Selanjutnya Syeikh Ali Jaber juga menambahkan, kita yang tak memiliki kesibukan yang luar biasa jika dibandingkan sahabat Khalid bin Walid tadi sepatutnya merasa sangat malu jika tak bisa mengakrabkan diri kita dengan Al-Qur`an. Apalah nilai kesibukan yang kita miliki sebab bekerja maupun belajar jika dibandingkan dengan perjuangan maha berat yang dialami oleh sahabat Nabi ini.
Demikianlah diantara ulasan materi ceramah beliau yang sempat saya dengar melalui siaran radio kemarin.

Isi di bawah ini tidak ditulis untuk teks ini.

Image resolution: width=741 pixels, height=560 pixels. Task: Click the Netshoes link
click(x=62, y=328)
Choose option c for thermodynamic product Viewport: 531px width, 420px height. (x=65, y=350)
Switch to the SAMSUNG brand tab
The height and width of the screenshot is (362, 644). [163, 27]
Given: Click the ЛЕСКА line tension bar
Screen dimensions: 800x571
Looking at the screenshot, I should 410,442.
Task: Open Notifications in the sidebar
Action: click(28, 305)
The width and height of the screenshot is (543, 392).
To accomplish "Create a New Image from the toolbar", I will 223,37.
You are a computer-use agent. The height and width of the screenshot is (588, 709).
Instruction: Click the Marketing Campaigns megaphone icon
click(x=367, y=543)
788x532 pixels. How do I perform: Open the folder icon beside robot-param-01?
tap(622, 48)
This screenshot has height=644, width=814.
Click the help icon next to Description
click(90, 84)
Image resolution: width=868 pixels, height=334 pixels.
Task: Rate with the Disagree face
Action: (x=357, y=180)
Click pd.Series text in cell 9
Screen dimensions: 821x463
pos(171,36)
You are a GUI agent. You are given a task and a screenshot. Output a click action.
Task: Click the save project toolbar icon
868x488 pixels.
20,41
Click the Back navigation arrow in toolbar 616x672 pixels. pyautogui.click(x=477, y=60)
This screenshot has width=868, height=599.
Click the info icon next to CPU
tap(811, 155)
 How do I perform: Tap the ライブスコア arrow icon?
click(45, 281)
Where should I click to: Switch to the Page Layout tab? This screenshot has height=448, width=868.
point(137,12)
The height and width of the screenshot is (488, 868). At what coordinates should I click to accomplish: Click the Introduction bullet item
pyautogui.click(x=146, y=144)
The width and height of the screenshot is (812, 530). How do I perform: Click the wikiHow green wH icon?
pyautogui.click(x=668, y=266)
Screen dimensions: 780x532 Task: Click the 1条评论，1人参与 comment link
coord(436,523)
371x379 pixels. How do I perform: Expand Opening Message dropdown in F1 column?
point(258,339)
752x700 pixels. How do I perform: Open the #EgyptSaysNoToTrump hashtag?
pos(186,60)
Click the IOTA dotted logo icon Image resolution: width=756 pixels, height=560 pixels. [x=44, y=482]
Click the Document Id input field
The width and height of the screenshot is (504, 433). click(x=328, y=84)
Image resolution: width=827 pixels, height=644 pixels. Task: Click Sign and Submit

Mudah-mudahan pesan yang telah beliau sampaikan tersebut dapat kita amalkan.
Dan semoga untaian ceramah-ceramah beliau akan dapat menyalakan kembali bara cinta kita yang sejati kepada Al-Qur`an, kepada Dzat yang telah menfirmankannya, sosok yang telah menyampaikan dan meneladankannya, dan pada seluruh semesta yang dikasihi-Nya. (*)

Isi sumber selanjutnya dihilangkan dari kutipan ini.